News Apr 10, 2023

Jacobs Publishes Final Report with Recommendations for Future Pandemic Preparedness

Final report and call to action to help public health officials and policymakers better prepare for future global health events


The final report of a limited study conducted by Jacobs and FasterCures, a center of the Milken Institute is now available to the public.

The report, “What Can Global North Learn from Global South? – Lessons From Past Pandemics and Epidemics” analyzes interviews with officials from more than 20 countries to identify success factors in their response to the COVID-19 pandemic. The team identified more than 20 overlooked factors that helped lead to positive outcomes in Global South countries across Asia, Africa and Central & South America. The report concludes with recommendations that policymakers can explore to improve pandemic preparedness and global health security.

Summary of findings

Through interviews with more than 30 international public health officials representing more than 20 Global South countries, Jacobs found five key attributes that contributed to countries’ successful early responses to COVID-19:

  1. Recent experience with another outbreak or epidemic: These “pandemic aware” countries with histories of responding to outbreaks like Ebola and avian flu have experienced response frameworks in place that enabled rapid response. Their leaders are experienced in pandemic response and their publics understand the risks of outbreaks and follow public health guidance.
  2. Prior investments and Public Private Academic Partnerships (PPAP): Countries that appreciate the importance of preparedness and allocate funds and resources to public health measures saw more positive response outcomes. Cooperation between government and private industry helped scale healthcare services, provide risk communications, and manufacture vaccines and equipment.
  3. Risk communications and community engagement: Truthful and locally relevant risk communication coupled with justification and scientific rationale were most effective with communities, interviewees said. Frequent and transparent community engagement at the hyperlocal level builds trust in times of both peace and crisis. 
  4. Whole-of-government approach: Task forces and steering committees established during “peacetime” best fostered public trust and credibility; their strategy, policy and decisions must also be transparent, consistent and cohesive.
  5. Political will, leadership and trust: Effective leaders regard public health crises as important and are willing to trust their experts, make tough decisions and be accountable to their public. A separation of science from politics builds trust, and public trust is critical to compliance with public health guidance and response measures.

● **Problem to work on**
Summarize the news item on the Jacobs pandemic preparedness report in two sentences. The material after this point is not needed and can be set aside.

● **Source material**
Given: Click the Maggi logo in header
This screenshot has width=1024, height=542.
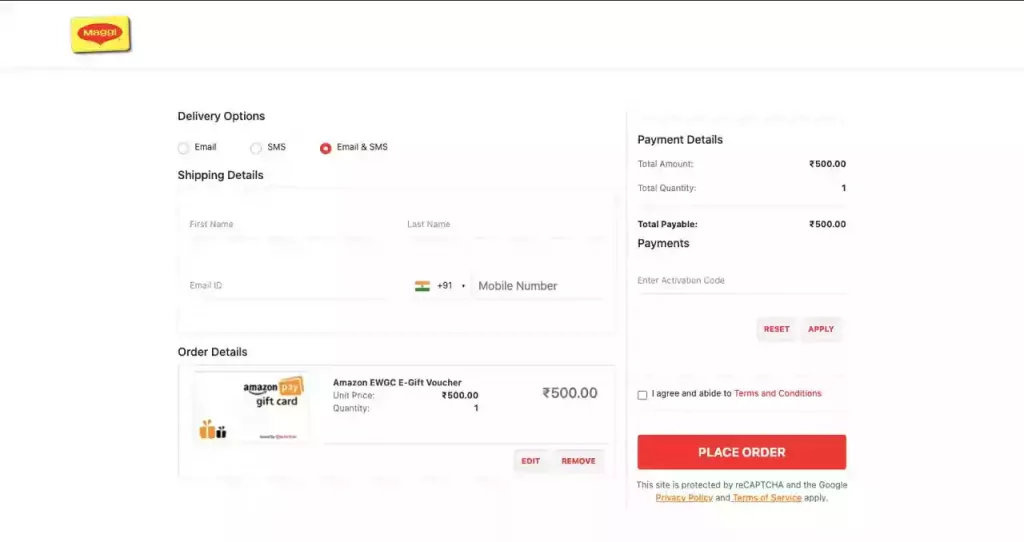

● **Written solution**
Jacobs and FasterCures, a center of the Milken Institute, have made public the final report of a limited study that analyzed interviews with officials from more than 20 Global South countries to identify success factors in their COVID-19 responses, and the report ends with recommendations that policymakers can explore to improve pandemic preparedness and global health security. The study found five key attributes behind successful early responses: recent experience with another outbreak or epidemic, prior investments and public-private-academic partnerships, risk communications and community engagement, a whole-of-government approach, and political will, leadership and trust.